4054 Background: Paclitaxel is a microtubule stabilizing agent that has been the standard second line chemotherapy in the treatment of advanced gastric cancer. This study was designed to find out the clinical outcome of paclitaxel plus raltitrexed regimen as second line treatment in MGC patients. Methods: In an open, randomized, multi centers phase II clinical trial , 148 patients were randomly assigned and treated with either RP (raltitrexed 3 mg/m2 d1 and paclitaxel 135mg/m2 d1,3w) or P (paclitaxel 135mg/m2 d1,3w) as second-line palliative chemotherapy. The primary endpoint is PFS, secondary endpoint is ORR, OS and safety. Results: In 148 randomly assigned and treated patients (RP = 73; P = 75), the majority of patients were males (94 vs. 54). Progression free survival has a tendency to be prolonged with RP versus P (2.7m vs. 1.7m, p = 0.148).
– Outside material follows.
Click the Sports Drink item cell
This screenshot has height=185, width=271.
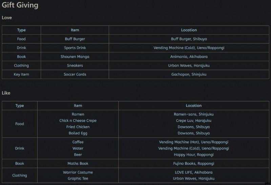(x=75, y=48)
Overall survival also has a tendency to be prolonged with RP versus P (10.2m vs. 6.1m, p = 0.140). Overall response rate was equal with RP versus P (6.8% vs.4.0%, p = 0.72). DCR in the RP group was 56.2%, P group was 36.0%. Grade 3 to 4 treatment-related adverse events occurred in 36.2% (RP) v 28.2% (P) of patients. Frequent grade 3 to 4 toxicities for RP v P were: neutropenia (11.0% v 4.0%), anemia (1.4% v 4.0%), thrombocytopenia (1.4% v 5.3%), and all grade peripheral neurotoxicity (12.3% v 17.3%),all grade elevated aminotransferase (27.4% v 14.1%). Subgroup analysis shows if the disease combined with ascites or peritoneal involved , OS of RP regimen is more longer (p = 0.05). Conclusions: Second-line palliative chemotherapy with paclitaxel plus raltitrexed provides a tendency to prolong PFS and OS, and the patients with ascites or peritoneal involved may get benifits from combined chemotherapy, which needs to be confirmed by larger sample studies. Clinical trial information: NCT02072317.